TRAVAIL DEMANDÉ
**a.** Recopiez sans modification, dans le texte sur Valneva, le passage allant de "Valneva n’a alors" jusqu'à "le britannique AstraZeneca.".
**b.** D'après le texte sur Valneva, dans quelle ville se trouve l'usine de Valneva où le gouvernement britannique s'engage à investir ?

BLOC DE TEXTE
####

L'Union européenne aux abonnés absents

Retour en arrière. L’accord de Valneva avec le Royaume-Uni a été conclu le 20 juillet. Il était alors déjà question de fournir jusqu’à 100 millions de doses du vaccin en cours d’élaboration contre le Covid-19. Le gouvernement britannique s’engage également à investir dans l’usine de Valneva située à Livingston, en Écosse, afin d’en augmenter les capacités de production, ainsi qu’à financer les essais cliniques du vaccin. Un contrat qui pouvait représenter jusqu’à 1,4 milliard d’euros de revenus pour Valneva.

Valneva n’a alors pas de retours de la part de l’Union européenne. Celle-ci, qui centralise la procédure pour les 27 États membres, décidait au même moment de conclure des accords avec quatre autres laboratoires : le français Sanofi (qui a, depuis, annoncé qu’il abandonnait ses recherches), l’américain Johnson & Johnson, l’allemand Curevac et le britannique AstraZeneca.

####

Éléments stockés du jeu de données

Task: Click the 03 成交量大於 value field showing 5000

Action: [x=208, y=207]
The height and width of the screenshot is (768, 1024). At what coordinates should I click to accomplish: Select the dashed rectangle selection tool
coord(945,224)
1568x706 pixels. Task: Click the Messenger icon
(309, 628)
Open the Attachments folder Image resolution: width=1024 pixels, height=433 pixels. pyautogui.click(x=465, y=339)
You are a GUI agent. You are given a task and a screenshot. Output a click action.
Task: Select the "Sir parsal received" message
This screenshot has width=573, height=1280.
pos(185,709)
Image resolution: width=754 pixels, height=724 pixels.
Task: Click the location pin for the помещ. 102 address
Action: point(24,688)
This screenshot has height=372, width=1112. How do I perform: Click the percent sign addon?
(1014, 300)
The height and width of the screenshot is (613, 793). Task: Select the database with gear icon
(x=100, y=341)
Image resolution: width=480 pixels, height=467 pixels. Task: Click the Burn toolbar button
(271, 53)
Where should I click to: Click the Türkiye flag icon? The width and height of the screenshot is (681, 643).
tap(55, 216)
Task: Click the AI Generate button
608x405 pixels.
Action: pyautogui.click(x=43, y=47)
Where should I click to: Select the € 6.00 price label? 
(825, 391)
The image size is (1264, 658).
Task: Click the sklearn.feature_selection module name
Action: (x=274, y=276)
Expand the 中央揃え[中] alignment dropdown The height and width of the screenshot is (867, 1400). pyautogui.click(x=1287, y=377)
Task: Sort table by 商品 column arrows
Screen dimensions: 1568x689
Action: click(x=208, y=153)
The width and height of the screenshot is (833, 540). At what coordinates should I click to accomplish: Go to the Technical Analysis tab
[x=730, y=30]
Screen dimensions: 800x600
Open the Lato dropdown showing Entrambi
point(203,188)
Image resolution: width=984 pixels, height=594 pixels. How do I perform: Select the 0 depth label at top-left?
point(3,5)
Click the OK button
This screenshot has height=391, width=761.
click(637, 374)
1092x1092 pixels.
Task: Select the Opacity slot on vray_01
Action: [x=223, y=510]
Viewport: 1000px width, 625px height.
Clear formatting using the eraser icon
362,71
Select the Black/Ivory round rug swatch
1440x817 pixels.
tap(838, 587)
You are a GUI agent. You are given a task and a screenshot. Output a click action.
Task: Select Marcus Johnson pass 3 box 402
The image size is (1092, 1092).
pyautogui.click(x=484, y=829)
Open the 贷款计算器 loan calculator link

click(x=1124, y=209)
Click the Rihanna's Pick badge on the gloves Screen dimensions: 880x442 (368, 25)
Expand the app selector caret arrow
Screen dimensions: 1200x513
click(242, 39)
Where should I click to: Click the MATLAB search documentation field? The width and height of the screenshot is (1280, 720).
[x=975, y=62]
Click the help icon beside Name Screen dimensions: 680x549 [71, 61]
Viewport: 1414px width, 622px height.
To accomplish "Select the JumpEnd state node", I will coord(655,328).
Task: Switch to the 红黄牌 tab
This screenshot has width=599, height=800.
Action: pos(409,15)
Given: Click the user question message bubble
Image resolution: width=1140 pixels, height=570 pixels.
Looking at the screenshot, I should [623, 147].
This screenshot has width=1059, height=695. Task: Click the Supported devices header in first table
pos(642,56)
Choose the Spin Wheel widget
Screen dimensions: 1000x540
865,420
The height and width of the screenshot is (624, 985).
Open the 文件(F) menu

####

CORRIGÉ
**a.**
Valneva n’a alors pas de retours de la part de l’Union européenne. Celle-ci, qui centralise la procédure pour les 27 États membres, décidait au même moment de conclure des accords avec quatre autres laboratoires : le français Sanofi (qui a, depuis, annoncé qu’il abandonnait ses recherches), l’américain Johnson & Johnson, l’allemand Curevac et le britannique AstraZeneca.

**b.** À Livingston, en Écosse.